** WHAT YOU ARE ASKED TO DO **
Would you transcribe the records below exactly, omitting every picture?

** GIVEN ENTRIES **
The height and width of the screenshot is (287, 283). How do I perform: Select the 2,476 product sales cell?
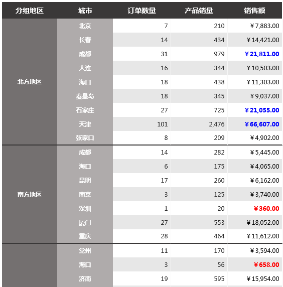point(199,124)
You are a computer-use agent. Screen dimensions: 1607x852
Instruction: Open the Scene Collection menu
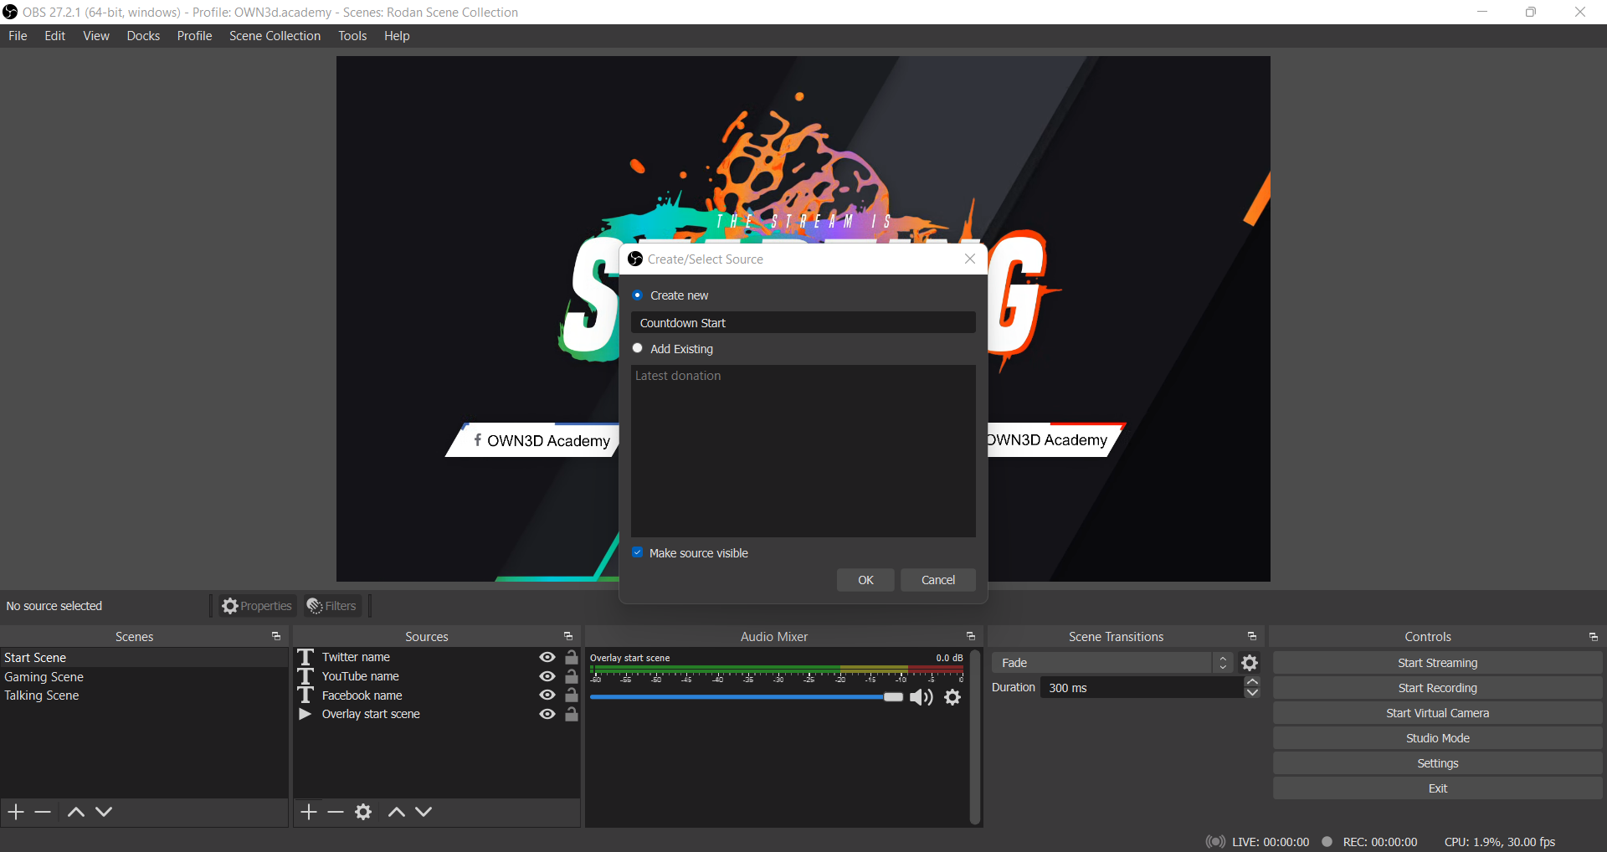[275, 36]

** ANSWER SPACE **
The height and width of the screenshot is (287, 283). How do I perform: Select the 2,476 product sales cell?
point(199,124)
You are a computer-use agent. Screen dimensions: 1607x852
Instruction: Open the Scene Collection menu
[275, 36]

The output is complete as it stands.